Don't Forget your Toothbrush! Add These Six Items to Your Checklist Before Going International With Your Business
Exporting your digital health success to other countries can be an exciting and daunting step. We’ve been there with clients before. While there is a long list of things to research before taking the leap, these critical items are often overlooked.
1. Regulatory. Is there a requirement to have a physical presence in-country or to employ nationals? Regardless, check to see if you need to register your US company locally. For example, before being eligible to collect or process patient data, some countries require you to register with a data processing authority or similar regulatory body.
2. Support. How will you maintain your customer service standards overseas? You’re used to supporting customers during the US business day. Form a plan for fielding technical support requests from end users on the other side of the globe in a way that doesn’t leave them feeling like second tier priority.

EXERCISE INSTRUCTIONS
Continue the passage on taking a digital health business international, starting after its last sentence.

AVAILABLE DATA

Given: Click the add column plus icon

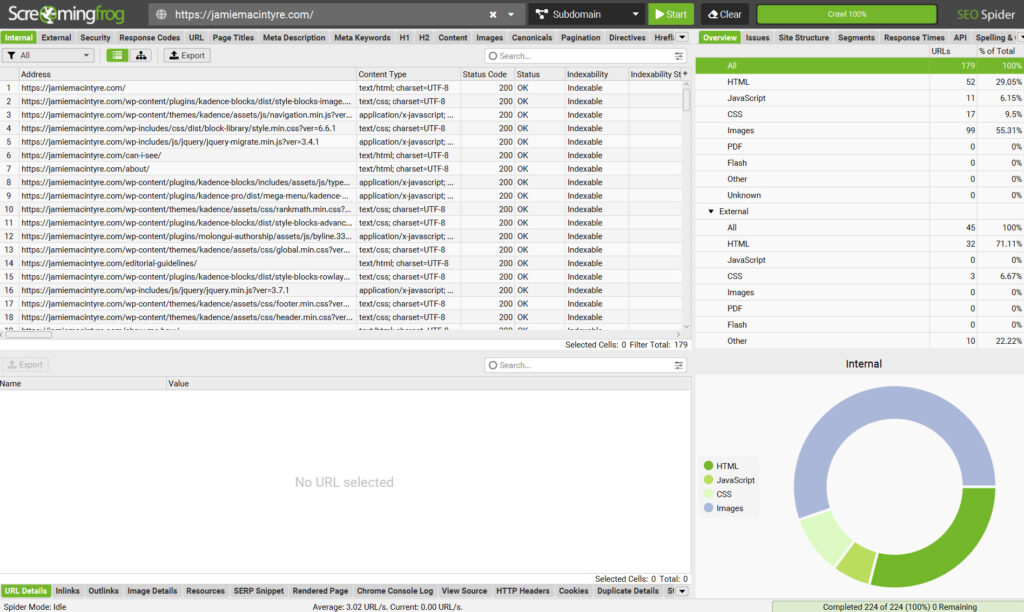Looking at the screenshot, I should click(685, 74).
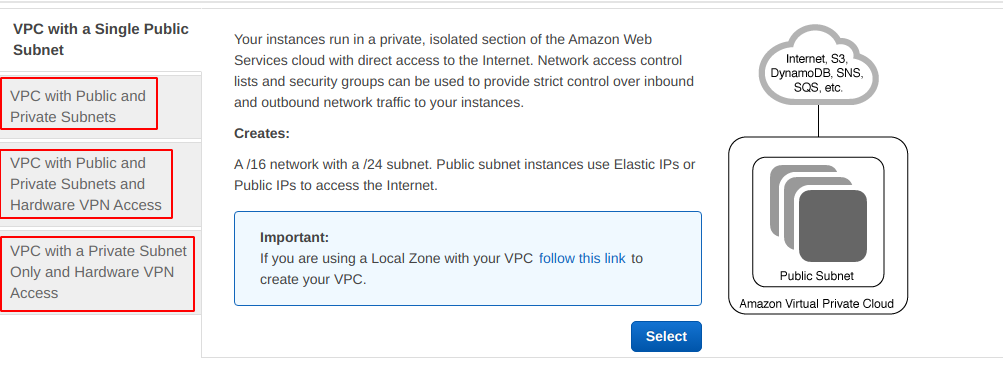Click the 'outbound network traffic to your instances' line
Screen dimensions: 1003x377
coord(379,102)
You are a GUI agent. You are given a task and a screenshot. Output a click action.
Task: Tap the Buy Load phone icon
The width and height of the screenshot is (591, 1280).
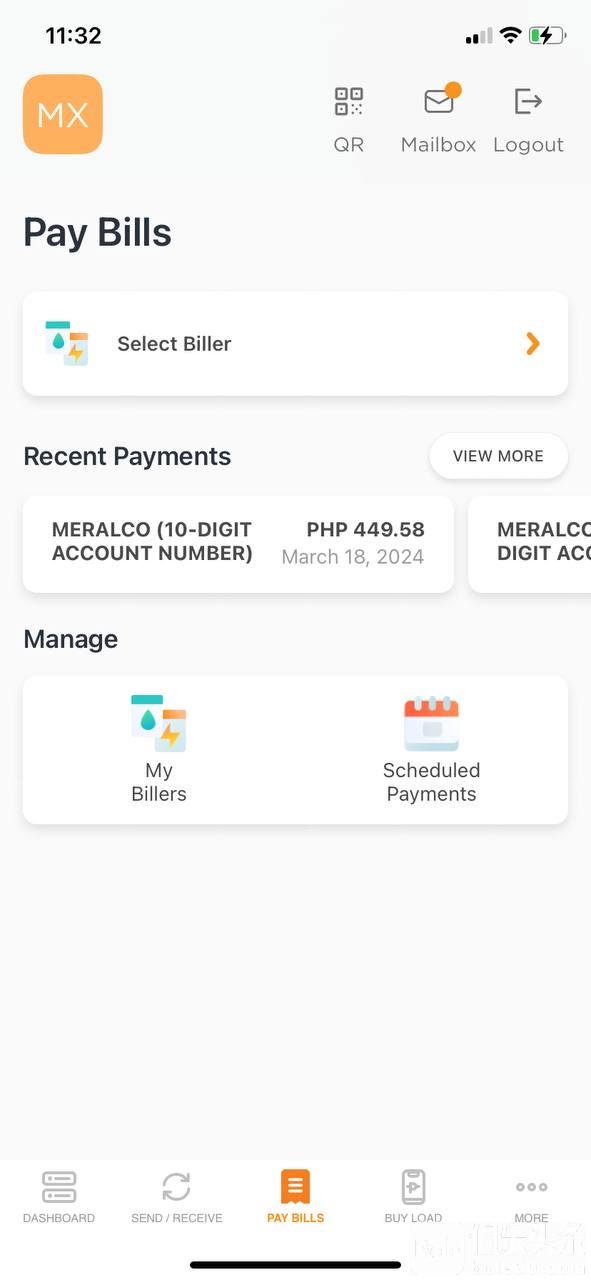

EXERCISE RESULT
3. Translation. What are your customer’s language requirements? Clarify roles and responsibilities between you and the customer for translating documentation and online materials like your website or app. Also, speaking of support, have a plan to address the needs of non-English speakers calling for technical support.
4. Compliance. Do you know how your compliance translates to another country? You may have invested a good deal of time obtaining HITRUST CSF or other certifications to verify your data privacy and security chops. Will those certifications carry over to non-US installations? Research what are the recognized audit standards in the region you’re targeting and assess.
5. License Clearances. Is your full product package available internationally? If you use third party tools and resources to deliver your offering, check if your license agreement with the vendor who provided those items allows use outside of the US.
6. Importing Data. Can you host data you collect in another country in your US environment? Understand the local regulations for restrictions on transferring data out of the country. When it comes to patient data, some countries and regions may require you to collect specific consent by the individual patient before data can be shipped back to the US and to have agreements in place with your subcontractors and other vendors regulating the use and storage of patient data.